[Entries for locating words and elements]
— START —

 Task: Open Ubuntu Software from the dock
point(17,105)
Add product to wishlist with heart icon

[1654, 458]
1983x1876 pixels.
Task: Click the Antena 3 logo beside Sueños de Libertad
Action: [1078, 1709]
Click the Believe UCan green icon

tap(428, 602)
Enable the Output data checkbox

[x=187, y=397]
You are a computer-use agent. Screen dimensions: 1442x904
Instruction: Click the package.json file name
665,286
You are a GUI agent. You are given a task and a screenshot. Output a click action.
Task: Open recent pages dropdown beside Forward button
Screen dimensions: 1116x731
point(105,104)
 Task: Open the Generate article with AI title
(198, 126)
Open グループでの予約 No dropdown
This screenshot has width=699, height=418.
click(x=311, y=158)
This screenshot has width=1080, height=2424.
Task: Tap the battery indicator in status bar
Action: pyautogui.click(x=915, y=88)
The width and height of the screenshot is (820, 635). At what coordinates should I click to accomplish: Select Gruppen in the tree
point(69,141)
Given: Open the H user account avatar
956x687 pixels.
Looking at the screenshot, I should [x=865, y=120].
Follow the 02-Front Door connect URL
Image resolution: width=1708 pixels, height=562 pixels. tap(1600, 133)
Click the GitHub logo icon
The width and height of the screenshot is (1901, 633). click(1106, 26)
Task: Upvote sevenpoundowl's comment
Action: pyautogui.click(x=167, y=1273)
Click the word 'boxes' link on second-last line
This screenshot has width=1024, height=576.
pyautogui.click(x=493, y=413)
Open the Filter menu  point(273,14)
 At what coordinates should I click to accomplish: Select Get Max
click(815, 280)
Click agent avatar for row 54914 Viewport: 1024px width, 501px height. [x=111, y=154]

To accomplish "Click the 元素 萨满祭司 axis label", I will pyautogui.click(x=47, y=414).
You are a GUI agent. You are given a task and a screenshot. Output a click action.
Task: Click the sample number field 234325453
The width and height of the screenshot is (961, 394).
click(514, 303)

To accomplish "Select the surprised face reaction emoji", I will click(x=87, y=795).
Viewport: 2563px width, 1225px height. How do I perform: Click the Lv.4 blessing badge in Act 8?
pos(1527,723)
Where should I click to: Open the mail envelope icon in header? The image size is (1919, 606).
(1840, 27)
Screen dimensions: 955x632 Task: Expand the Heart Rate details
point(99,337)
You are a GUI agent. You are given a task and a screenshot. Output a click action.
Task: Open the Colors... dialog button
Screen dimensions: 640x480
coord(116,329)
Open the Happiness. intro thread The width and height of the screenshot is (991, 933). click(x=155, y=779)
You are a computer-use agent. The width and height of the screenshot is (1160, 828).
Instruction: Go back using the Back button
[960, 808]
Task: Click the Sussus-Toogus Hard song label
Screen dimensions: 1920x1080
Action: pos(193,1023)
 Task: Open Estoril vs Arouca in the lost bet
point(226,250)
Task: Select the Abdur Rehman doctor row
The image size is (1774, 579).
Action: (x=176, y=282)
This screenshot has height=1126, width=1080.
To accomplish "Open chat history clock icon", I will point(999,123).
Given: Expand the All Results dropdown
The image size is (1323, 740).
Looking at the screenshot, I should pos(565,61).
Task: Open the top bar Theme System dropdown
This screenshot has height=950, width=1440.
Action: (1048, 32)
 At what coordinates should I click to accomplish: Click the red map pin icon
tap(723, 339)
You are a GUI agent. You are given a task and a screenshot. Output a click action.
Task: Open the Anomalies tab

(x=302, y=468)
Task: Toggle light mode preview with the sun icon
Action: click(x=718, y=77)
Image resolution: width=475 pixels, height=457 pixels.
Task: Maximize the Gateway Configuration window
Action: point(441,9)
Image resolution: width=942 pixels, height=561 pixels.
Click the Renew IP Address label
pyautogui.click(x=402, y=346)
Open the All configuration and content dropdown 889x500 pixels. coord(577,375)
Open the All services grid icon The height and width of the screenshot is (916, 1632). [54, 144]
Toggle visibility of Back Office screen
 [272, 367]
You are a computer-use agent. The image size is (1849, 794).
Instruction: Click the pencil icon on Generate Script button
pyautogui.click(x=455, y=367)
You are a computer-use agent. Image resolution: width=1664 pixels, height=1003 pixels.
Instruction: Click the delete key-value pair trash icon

— END —

__Given problem__:
How many lines in the listing above contain the string "Instruction"? Reply with the number alone.

__Response to the task__:
4